Similarly, no single reader has to like, or relate to, every classic, so shouting "I found Austen boring, so they are not classics" doesn't work. Personally even while the characters of Austen stories have little in common with me extrernally, I enjoy the way she writes about nuances of social hierarchies and how people operate inside those. I can however understand that if people are not in that, Austen can be very boring (on the other hand, I find writers yammering on and on exactly how they felt like when they were sniffing madeleine cakes self-absorbed and dull).

175Booksloth
Fév 7, 2011, 7:56 am

I'm another one who's only just walked into this conversation so apologies for anything I've missed (which is quite a bit). Just have to take issue with the OP's contention that "Most people can not relate to them and either are bored or think they are awful". That is simply factually untrue - one of the earliest posts on this thread gives one definition of a classic as a book that stands the test of time and no book that 'most people' dislike can be considered a classic. Classics are books that are still read and enjoyed by thousands/millions of people many, many years after their initial publication.

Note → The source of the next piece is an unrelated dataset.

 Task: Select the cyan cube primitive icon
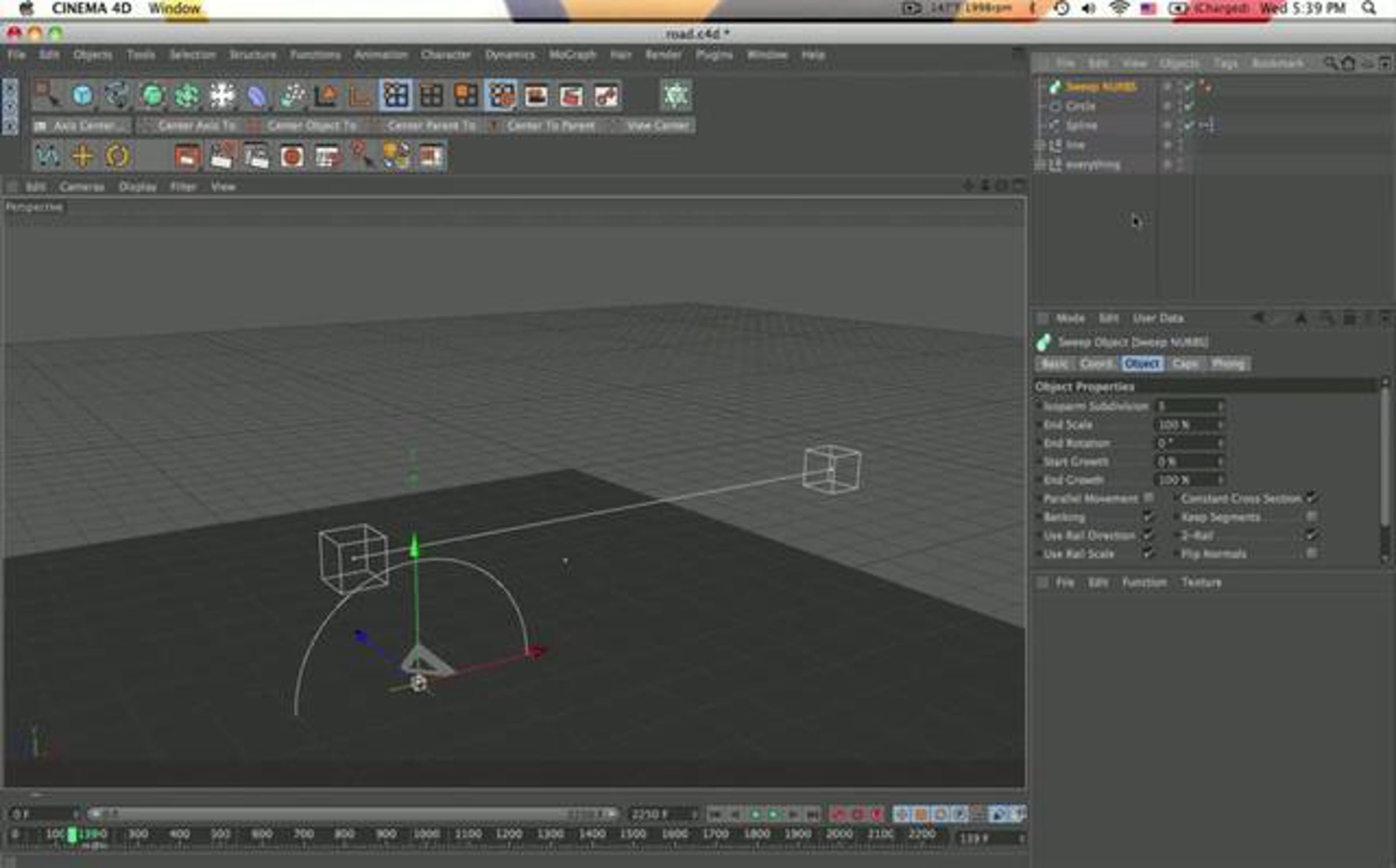82,95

I would just add, though, that I don't think childhood or the teenage years are often a good time to confront many of these books. Most of us are introduced to our first classic far too young.

#4 Couldn't agree more about Dracula. It has its place in the canon because of its cultural position rather than for the quality of the writing: bad book, great story.

176Booksloth
Fév 7, 2011, 7:58 am

I'm another one who's only just walked into this conversation so apologies for anything I've missed (which is quite a bit). Just have to take issue with the OP's contention that "Most people can not relate to them and either are bored or think they are awful". That is simply factually untrue - one of the earliest posts on this thread gives one definition of a classic as a book that stands the test of time and no book that 'most people' dislike can be considered a classic. Classics are books that are still read and enjoyed by thousands/millions of people many, many years after their initial publication.

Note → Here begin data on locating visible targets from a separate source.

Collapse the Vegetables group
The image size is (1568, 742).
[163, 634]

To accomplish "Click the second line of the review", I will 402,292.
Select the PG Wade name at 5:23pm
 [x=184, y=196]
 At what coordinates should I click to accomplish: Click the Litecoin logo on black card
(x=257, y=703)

I would just add, though, that I don't think childhood or the teenage years are often a good time to confront many of these books. Most of us are introduced to our first classic far too young.

#4 Couldn't agree more about Dracula. It has its place in the canon because of its cultural position rather than for the quality of the writing: bad book, great story.

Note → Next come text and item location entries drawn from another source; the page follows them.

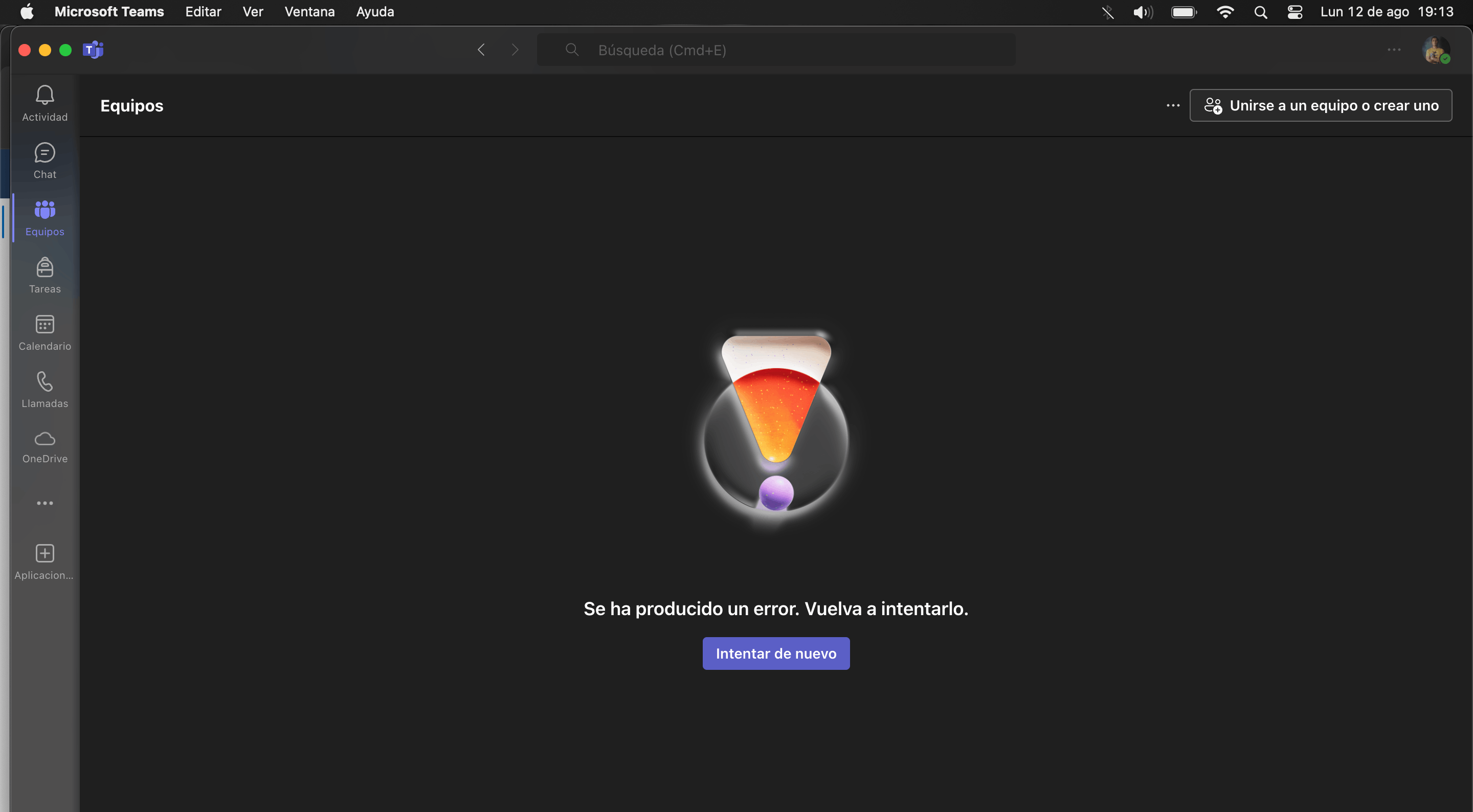Click Intentar de nuevo button
This screenshot has width=1473, height=812.
(x=775, y=653)
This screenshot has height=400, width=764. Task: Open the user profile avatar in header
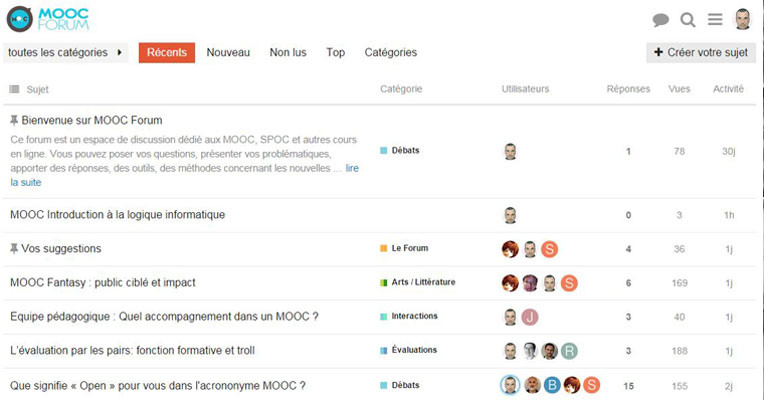click(743, 19)

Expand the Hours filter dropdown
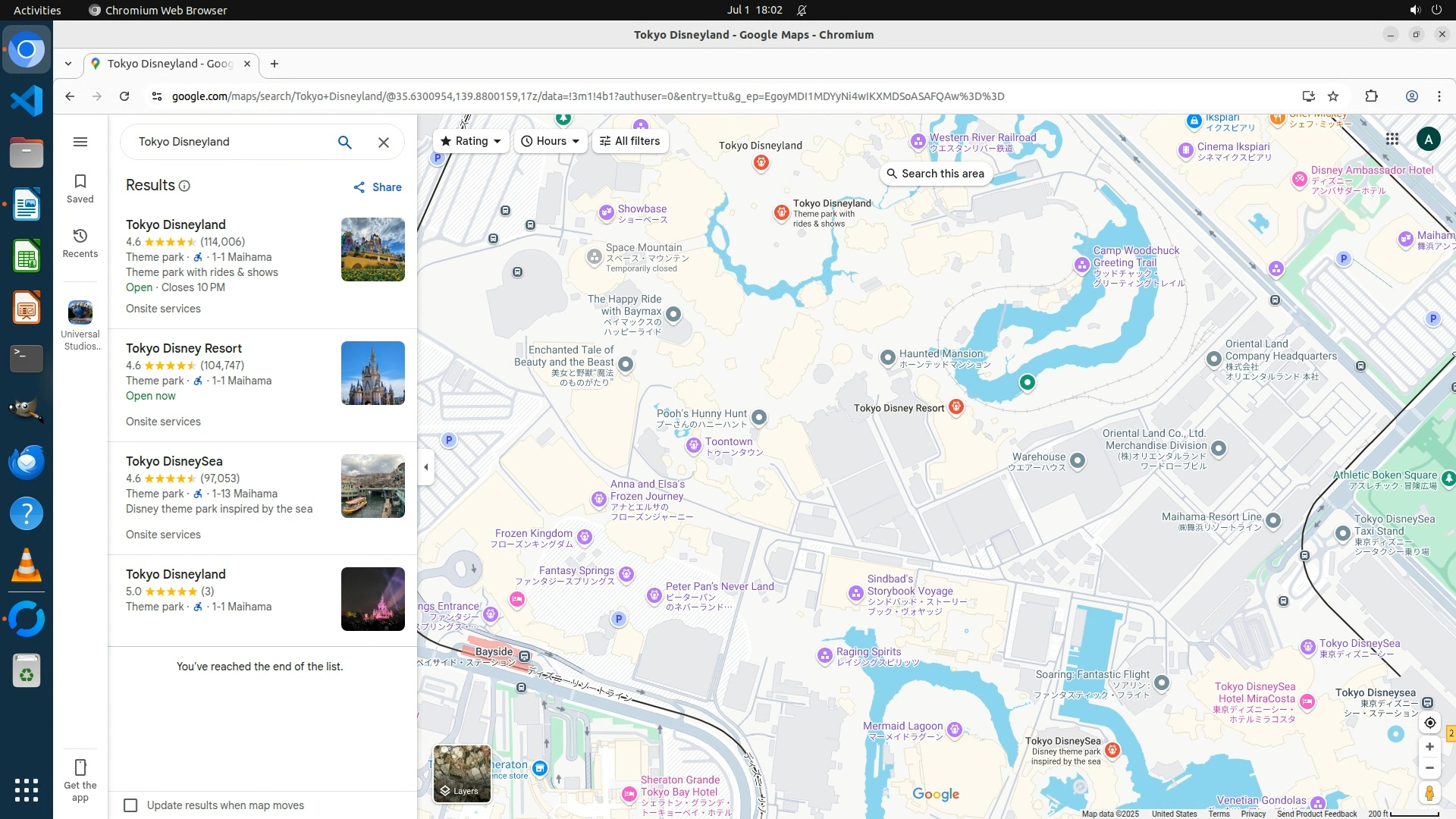(x=551, y=141)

Incidentally, that doesn't mean you have to like them all, everyone has their own taste, but most classics (Dracula and one or two others aside) can at least be acknowledged to be well-written and good writing is something that it takes many years to learn to appreciate.

177Sandydog1
Fév 12, 2011, 1:45 pm

173,

It is a great thread, and, you've made a great contribution. Thanks; I've enjoyed reading your views and suggestions.